LOVE, ROMANCE, MARRIAGE
It was January 18, 2010 when I received the calendar for writing monthly articles, from Elizabeth Kelly, Co-Chair of FAWCO’s Sharing Cultures”: I was proposed the writing of a piece about “Love, Romance, Marriage”.
I was thrilled about the theme and my mind started the so called “parallel thinking,” a flow of ideas began streaming out of my mind. What about it? A combination of three words that could be seen as the combination of three elements, and taking a close look at them from different perspectives as if we were looking at a “diamond”, one can see how faceted this subject can be!
Love, an ordinary word, an extraordinary power. The philosopher Sofocle quotes: “one word frees us of all from the weight and pain of life; that word is love”.
Romance, a dreamy imaginative tale, connected to love.

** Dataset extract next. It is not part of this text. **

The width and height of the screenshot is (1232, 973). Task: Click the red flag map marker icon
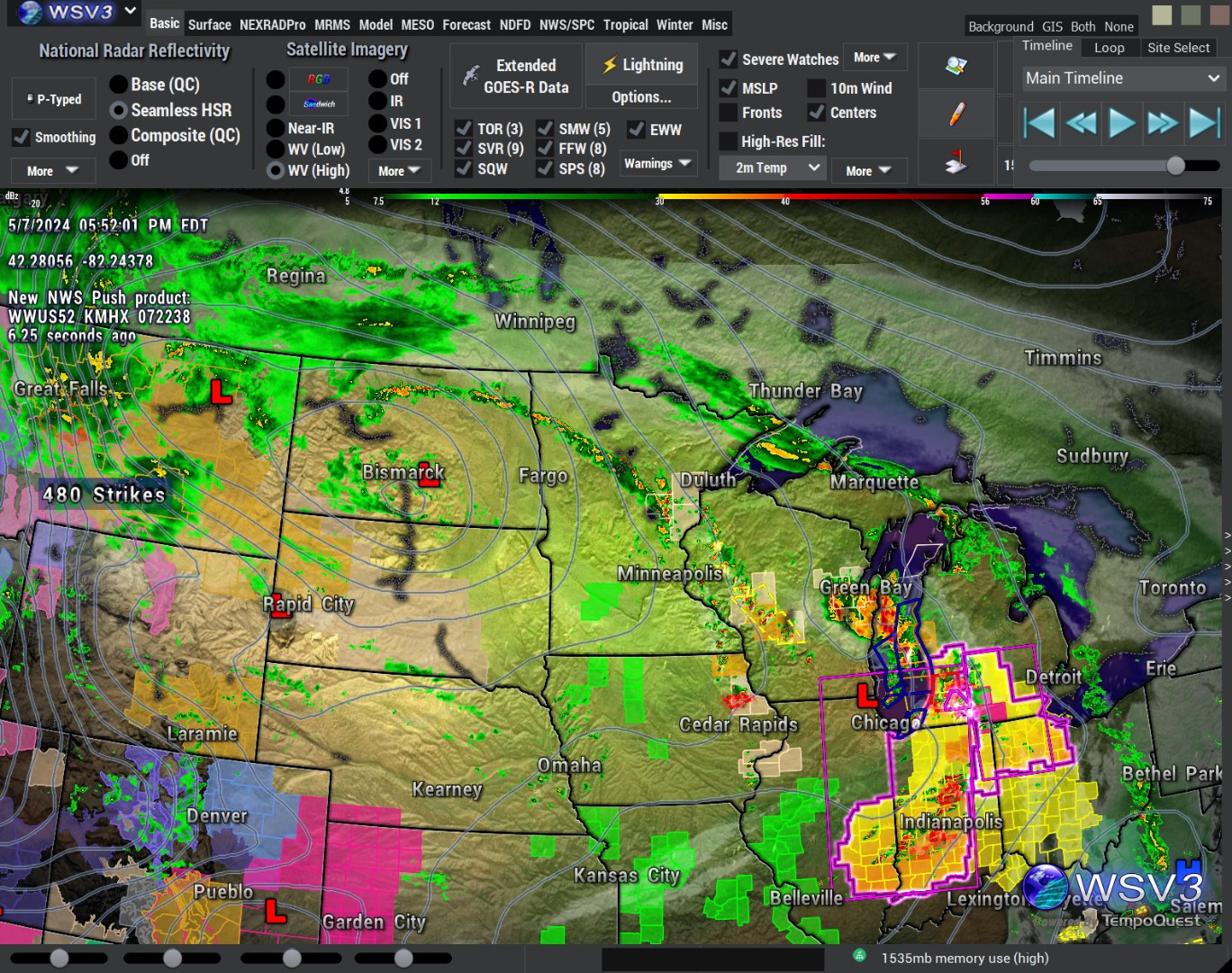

Light, nature, or an unpredictable place, two human beings get captured by a glance in a particular circumstance, and the “click” makes it happen; when the so called strike of the mythological Cupid - the god of love that is often remembered as an icon of Valentine’s Day - there comes the beginning of a romantic story. What are the elements that make two persons love one another? Here again, it depends on circumstances, the being together, focusing into the understanding of one another, the sharing of time, experiences: a stream made of consciousness.
Marriage, anthropologists have proposed several competing definitions about it, so as to encompass the wide variety of marital practices observed across cultures. In his book “The History of Human Marriage” (1921), Edward Westermarck defined marriage as “a more or less durable connection between male and female lasting beyond the mere act of propagation till after the birth of the offspring”. In “The Future of Marriage in Western Civilization (1936), he rejects his earlier definition, instead provisionally defining marriage as “a relation of one or more men to one or more women that is recognized by custom or law”.
Although the institution of marriage pre-dates reliable recorded history, many cultures have legends concerning the origins of marriage. The way in which a marriage is conducted has changed over time, as has the institution itself. Various cultures have had their own theories on the origin of marriage. One example may lie in a man’s need for assurance as to paternity of his children.
There were several types of marriages in ancient Roman society. The traditional (“conventional”) form called ‘convention in manum’ required a ceremony with witnesses and was also dissolved with a ceremony.
From the early Christian era (30 to 325 CE), marriage was thought of as primarily a private matter, with no uniform religious or other ceremony being required.
Marriage in sixth-century Europe has been characterized as political polygamy. The Germanic warlord Clothar, despite being a baptized Christian, eventually acquired four wives for strategic reasons, including his dead brother’s wife, her sister and the daughter of a captured foreign king.
In the twelfth century, aristocrats believed love was incompatible with marriage and sought romance in adultery. Troubadours invented courtly love which involved secret but chaste trysts between a lover and a beloved.
In fourteenth-century Europe, ordinary people could no longer choose whom to marry. The lord of one Black Forest manor decreed in 1344 that all his unmarried tenants – including widows and widowers – marry spouses of his choosing. Elsewhere, peasants wishing to pick a partner had to pay a fee.
With few local exceptions, until 1545, Christian marriages in Europe were by mutual consent, declaration of intention to marry and upon the subsequent physical union of the parties. The couple would promise verbally to each other that they would be married to each other, the presence of a priest or witness was not required.
In the early modern period, John Calvin and his Protestant colleagues reformulated Christian marriage by enacting the Marriage Ordinance of Geneva, which imposed “The dual requirements of state registration and church consecration to constitute marriage” for recognition.
All mainstream religions have strong views relating to marriage. Most religions perform a wedding ceremony to solemnize the beginning of a marriage.
Only one side of the globe was here taken into consideration in regard to the historical concept of a marriage. What about the rest of the globe where there are deep differences in culture and religions?
In essence, love is a universal multiple of feelings that a human being endeavours through suffering, fighting, with tears, hope, healing, laughing, smiling: they all are ways of beings with one common denominator: love.